Não sei se já falei sobre a noite escura. Essa expressão apareceu em uma revista, quando fazia referência à Madre Tereza de Calcutá e suas terríveis dúvidas sobre a existência de Deus. No entanto, a expressão vem de São João da Cruz, o poeta místico por excelência; ele é que usa essa expressão para significar uma dupla dúvida:
- Se valia a pena continuar submetido a tantas provações, inclusive dos próprios monges pelos quais foi raptado para lugar secreto, ermo, ao desamparo? Isso é noite escura, mas esses aspectos são externos.
A segunda forma de noite escura de fato acontece é no interior do místico e a coisa funciona mais ou menos assim: entre a mente e a Consciência de todos nós existem os traumas psicossomáticos: raiva, inveja, vingança, originadas por situações conflituosas. Esses valores constroem o máximo de obstáculos e bloqueiam a passagem da mente para a Alma.
Na literatura, esses traumas são representados por monstros com que o herói tem de lutar. A tentativa de passar por esses inimigos, as dúvidas que eles causam, em virtude de sua resistência, é que constitui de fato a noite escura: temos de lutar e não sabemos com quê.

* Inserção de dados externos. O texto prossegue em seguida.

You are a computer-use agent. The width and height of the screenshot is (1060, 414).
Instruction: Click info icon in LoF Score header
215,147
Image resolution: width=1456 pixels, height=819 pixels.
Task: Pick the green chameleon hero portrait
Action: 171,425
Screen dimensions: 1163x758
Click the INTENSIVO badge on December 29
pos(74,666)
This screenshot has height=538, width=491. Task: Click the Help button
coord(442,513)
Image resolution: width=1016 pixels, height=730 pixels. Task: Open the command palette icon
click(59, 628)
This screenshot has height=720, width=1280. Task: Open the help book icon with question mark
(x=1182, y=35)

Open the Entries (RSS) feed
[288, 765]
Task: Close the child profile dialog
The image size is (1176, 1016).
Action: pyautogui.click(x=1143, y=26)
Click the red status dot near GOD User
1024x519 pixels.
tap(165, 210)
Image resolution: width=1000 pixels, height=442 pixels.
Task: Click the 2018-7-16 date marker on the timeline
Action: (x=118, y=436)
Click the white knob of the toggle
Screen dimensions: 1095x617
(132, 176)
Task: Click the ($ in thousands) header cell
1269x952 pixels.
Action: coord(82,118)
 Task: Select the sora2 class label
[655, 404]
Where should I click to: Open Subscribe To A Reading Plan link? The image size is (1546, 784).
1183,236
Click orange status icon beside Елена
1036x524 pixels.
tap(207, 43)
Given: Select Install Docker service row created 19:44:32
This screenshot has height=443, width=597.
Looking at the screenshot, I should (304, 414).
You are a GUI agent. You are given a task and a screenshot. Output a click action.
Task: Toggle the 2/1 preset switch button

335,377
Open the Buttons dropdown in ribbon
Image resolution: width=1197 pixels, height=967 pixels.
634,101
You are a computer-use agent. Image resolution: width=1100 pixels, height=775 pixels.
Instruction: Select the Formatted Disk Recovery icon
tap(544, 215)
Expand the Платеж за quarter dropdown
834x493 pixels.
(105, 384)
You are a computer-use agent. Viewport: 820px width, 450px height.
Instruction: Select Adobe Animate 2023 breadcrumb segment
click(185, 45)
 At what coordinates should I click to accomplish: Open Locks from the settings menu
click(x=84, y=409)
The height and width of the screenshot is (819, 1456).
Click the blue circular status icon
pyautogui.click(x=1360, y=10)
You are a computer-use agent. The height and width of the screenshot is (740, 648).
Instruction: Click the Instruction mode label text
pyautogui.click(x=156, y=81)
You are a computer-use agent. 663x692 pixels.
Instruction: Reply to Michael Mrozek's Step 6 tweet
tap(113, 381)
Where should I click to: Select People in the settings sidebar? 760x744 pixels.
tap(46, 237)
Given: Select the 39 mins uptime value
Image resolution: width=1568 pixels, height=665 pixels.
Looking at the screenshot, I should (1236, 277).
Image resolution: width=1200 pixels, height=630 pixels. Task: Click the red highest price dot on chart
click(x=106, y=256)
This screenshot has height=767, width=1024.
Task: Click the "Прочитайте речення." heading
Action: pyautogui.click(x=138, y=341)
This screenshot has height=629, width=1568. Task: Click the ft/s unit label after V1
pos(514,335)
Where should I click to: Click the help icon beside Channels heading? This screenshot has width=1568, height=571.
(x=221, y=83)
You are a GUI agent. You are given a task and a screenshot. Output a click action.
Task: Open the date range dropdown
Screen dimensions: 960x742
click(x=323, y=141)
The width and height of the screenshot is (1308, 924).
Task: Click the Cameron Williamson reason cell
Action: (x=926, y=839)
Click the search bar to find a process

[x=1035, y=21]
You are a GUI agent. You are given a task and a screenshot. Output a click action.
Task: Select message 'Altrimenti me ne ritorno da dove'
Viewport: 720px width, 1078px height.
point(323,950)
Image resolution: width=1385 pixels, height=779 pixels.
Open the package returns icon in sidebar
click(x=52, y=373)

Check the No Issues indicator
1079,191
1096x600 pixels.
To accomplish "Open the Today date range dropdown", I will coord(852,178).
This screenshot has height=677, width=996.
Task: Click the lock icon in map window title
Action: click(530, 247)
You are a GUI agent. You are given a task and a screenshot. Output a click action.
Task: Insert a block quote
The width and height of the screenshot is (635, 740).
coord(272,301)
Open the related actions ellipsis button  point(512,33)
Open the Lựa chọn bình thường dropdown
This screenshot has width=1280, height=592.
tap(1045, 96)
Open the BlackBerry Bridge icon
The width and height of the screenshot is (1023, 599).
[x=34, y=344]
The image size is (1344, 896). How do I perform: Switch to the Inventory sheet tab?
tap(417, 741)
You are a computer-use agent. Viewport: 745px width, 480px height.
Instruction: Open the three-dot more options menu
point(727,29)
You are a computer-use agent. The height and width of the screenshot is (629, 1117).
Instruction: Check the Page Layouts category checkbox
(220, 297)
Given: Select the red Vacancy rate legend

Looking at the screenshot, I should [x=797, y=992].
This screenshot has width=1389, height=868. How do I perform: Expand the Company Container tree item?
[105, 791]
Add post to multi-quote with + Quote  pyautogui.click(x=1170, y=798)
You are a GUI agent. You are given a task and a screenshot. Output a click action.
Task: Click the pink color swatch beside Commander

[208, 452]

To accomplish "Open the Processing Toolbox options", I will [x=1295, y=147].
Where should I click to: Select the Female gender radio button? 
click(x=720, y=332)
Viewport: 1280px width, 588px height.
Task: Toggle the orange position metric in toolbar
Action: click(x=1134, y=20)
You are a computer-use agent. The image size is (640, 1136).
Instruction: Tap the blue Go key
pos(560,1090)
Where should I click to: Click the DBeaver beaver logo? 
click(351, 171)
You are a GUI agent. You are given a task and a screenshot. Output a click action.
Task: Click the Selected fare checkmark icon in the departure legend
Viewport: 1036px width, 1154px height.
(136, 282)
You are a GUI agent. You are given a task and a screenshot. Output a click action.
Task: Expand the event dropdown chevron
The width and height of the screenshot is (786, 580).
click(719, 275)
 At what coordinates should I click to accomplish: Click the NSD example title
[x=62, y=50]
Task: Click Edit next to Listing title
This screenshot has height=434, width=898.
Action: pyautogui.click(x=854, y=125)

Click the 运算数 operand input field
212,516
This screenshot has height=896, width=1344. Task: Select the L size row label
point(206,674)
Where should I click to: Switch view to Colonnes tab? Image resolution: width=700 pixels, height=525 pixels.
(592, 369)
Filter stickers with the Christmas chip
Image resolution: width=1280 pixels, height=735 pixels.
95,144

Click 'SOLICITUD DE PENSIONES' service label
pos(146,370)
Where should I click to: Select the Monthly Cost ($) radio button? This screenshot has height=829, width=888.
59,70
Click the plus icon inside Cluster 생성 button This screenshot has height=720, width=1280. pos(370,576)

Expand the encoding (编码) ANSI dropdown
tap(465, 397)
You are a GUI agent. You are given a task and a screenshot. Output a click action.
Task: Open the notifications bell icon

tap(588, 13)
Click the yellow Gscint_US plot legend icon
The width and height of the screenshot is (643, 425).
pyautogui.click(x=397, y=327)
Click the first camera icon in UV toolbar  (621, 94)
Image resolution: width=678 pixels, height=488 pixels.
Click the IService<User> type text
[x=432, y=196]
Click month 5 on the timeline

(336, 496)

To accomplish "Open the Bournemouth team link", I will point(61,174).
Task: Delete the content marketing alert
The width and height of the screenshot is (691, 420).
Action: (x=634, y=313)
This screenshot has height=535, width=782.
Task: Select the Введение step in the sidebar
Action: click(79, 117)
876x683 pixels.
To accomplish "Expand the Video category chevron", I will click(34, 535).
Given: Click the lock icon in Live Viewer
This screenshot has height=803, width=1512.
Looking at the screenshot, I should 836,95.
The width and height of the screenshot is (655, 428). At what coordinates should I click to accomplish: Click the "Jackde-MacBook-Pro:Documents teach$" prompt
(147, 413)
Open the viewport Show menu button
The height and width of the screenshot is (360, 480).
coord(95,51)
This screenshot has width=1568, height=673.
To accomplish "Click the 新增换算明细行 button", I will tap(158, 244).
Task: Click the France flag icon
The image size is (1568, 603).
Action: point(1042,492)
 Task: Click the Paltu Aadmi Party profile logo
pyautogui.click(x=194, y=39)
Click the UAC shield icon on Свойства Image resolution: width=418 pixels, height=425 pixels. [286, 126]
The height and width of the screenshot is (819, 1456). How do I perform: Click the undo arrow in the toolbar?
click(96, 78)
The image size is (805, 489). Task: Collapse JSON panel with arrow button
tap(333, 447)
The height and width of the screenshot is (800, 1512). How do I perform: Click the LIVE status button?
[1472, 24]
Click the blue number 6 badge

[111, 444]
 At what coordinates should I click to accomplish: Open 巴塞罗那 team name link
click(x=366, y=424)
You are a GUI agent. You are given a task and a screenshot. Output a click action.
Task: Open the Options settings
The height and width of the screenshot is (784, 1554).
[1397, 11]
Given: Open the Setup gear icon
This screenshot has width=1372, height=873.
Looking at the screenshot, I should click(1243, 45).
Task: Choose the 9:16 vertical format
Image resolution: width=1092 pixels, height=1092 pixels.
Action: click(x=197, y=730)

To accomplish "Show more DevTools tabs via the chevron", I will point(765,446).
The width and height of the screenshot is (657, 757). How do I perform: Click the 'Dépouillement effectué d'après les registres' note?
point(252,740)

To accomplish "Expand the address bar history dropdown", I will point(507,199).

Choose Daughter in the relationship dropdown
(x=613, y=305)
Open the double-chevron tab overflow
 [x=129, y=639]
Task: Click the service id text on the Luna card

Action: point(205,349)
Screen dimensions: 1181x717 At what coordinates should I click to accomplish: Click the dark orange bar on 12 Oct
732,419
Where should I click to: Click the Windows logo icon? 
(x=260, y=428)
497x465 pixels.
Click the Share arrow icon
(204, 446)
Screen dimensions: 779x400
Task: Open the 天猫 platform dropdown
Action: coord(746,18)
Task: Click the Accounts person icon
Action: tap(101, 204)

Guimarães Rosa escreveu um conto em que um homem vai pescar num poço; à flor da água há uma cobertura de folhas secas; ele joga o anzol; quando o peixe fisgado vem, puxado pelo anzol, uma serpente debaixo da folhagem devora o peixe; os monstros não deixam que a luz chegue até nós. Entre nós e os peixes está o monstro impedindo o êxito de qualquer iniciativa nossa. Se fisgarmos algum peixe, se tentarmos descer com a mente à consciência, os bloqueios não deixam a mente passar.
Noite escura é isso, multiplicada por mil; o místico se vê rodeado de tanta incerteza que sua vida se torna um rodamoinho.